How 3M Company and other defendants deal with a growing number of PFAS lawsuits over use of the chemicals in firefighting foam may have widespread effects on the chemical industry, according to a recent report.
A story published in The Post and Courier in South Carolina highlights the impact pretrial proceedings in more than 100 water contamination lawsuits involving fire-fighting foam could have that extend far beyond the legal cases.
3M Company, Tyco Fire Products and Chemguard, Inc. face a growing number of product liability lawsuits filed by both individuals and municipalities nationwide, each involving similar allegations that the companies knew or should have known about the risks associated with exposure to perfluorinated compounds (PFAS) within its aqueous film-forming foam (AFFF), which has been used by the military over the last several decades during routine fire extinguishing exercises at military bases nationwide.
All of the lawsuits were centralized earlier this year in the U.S. District Court of South Carolina under Judge Richard M. Gergel for pretrial proceedings as part of a multidistrict litigation (MDL).
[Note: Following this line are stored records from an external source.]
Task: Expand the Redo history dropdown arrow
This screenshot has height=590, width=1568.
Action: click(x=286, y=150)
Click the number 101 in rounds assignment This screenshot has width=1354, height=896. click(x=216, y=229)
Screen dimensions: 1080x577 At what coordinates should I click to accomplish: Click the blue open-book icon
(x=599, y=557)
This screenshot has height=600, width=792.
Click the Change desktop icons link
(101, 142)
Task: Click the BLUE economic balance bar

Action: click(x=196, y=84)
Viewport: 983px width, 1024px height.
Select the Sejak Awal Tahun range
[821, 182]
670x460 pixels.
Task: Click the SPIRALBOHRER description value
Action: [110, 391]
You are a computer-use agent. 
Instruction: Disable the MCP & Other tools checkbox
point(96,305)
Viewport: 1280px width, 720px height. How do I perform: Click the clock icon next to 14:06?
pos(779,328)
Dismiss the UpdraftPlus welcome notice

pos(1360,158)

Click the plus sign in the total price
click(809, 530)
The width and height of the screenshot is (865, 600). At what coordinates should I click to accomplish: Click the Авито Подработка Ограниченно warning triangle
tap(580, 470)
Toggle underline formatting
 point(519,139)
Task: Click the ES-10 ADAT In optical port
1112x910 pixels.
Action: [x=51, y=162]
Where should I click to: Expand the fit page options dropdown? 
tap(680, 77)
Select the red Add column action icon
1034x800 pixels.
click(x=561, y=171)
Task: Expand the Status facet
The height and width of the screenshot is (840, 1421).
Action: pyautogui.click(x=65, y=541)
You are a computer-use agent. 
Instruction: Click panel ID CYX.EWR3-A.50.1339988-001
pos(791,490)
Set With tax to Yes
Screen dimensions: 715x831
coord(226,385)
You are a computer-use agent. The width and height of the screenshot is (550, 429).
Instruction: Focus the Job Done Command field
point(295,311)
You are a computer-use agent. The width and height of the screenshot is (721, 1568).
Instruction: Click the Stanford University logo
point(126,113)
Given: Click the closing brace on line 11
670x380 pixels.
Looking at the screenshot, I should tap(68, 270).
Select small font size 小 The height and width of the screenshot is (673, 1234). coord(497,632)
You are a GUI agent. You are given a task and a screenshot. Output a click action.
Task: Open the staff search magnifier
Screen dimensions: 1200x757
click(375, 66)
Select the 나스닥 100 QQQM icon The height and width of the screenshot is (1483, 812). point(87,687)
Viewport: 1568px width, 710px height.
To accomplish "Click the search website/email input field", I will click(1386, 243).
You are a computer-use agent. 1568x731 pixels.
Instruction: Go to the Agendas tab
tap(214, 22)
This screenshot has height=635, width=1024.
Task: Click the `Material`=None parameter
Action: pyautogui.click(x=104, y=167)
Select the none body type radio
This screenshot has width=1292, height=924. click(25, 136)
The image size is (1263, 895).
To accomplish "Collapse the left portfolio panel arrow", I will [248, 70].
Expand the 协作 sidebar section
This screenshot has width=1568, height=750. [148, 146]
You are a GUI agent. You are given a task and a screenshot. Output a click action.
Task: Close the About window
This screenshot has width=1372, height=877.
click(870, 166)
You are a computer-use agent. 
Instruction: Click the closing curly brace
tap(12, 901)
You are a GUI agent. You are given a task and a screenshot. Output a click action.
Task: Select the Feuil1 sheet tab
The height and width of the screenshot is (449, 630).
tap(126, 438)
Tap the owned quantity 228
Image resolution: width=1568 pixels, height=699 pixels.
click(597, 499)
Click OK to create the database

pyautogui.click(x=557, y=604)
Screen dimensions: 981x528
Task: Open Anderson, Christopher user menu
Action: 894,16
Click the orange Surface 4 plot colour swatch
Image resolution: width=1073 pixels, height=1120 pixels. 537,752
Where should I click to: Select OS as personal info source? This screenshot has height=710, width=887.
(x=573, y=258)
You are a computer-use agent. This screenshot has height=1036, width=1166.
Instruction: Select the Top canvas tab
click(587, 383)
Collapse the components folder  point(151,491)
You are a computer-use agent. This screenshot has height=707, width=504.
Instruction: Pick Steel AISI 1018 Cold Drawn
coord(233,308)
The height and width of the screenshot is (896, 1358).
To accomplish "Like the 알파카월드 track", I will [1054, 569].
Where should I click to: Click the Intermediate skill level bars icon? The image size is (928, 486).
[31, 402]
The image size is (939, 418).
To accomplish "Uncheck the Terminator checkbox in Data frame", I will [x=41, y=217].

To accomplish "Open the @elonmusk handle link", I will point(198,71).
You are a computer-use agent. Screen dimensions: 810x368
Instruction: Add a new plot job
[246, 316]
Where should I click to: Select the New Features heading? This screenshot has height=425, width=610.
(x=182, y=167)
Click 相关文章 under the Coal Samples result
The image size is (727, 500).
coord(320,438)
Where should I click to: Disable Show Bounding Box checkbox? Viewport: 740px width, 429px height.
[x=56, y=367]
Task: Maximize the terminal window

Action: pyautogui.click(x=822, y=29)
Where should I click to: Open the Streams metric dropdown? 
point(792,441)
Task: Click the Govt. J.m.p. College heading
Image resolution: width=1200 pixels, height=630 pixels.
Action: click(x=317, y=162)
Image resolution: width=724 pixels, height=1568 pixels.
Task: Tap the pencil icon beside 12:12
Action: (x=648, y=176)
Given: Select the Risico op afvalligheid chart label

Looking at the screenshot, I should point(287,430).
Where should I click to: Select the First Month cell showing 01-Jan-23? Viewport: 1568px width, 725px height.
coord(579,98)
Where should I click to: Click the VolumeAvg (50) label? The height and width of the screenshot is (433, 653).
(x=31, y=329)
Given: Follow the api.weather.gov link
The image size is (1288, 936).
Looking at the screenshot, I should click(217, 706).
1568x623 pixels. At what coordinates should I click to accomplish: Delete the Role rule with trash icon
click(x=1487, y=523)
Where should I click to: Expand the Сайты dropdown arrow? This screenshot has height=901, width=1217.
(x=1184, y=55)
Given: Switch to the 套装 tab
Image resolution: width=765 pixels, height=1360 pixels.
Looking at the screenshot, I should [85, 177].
Judge Gergel must decide whether 3M can be face allegations for widespread water contamination nationwide, which has been linked to developmental issues, thyroid problems, cancer and immune system issues.
While 3M has maintained the chemicals are safe and did not cause water contamination, it also indicates it stopped manufacturing the chemicals nearly 20 years ago. That raises the question about how far the liability could be applied, with some suggesting that the litigation could potentially compare to asbestos claims, which is the longest-running litigation in U.S. history and has led to thousands of trials and companies going bankrupt.
Judge Gergel reportedly told attendants at a status conference last month that the litigation poses an “existential threat” to 3M and other companies. It is anticipated that the litigation will continue to grow considerably in the coming months and years, and that they could destroy the manufacturers financial future if they are held liable for problems caused by their product.
PFASs are chemical substances used to manufacture a number of products, including food packaging materials, pizza boxes, popcorn bags, fabrics, nonstick cooking pans, and firefighting foams.
The chemicals are projected to take thousands of years to degrade, and past studies have shown their ability to enter and stay in the environment and human body through the air, dust, food, soil, and water. Previous U.S. Centers for Disease Control and Prevention (CDC) studies have shown PFAS chemicals primarily settle into the blood, kidney and liver, and could likely be detected in the blood of 98% of the U.S. population.
PFAS were first introduced into the manufacturing industry in the 1940’s because of their ability to resist heat, grease, stains, and water.
In June, a federal investigation found that PFAS chemicals are commonly found in numerous food products, including meats, seafood, chocolate, cake and other products. However, the FDA released a statement indicating that the levels found do not raise health concerns, based on the best available science.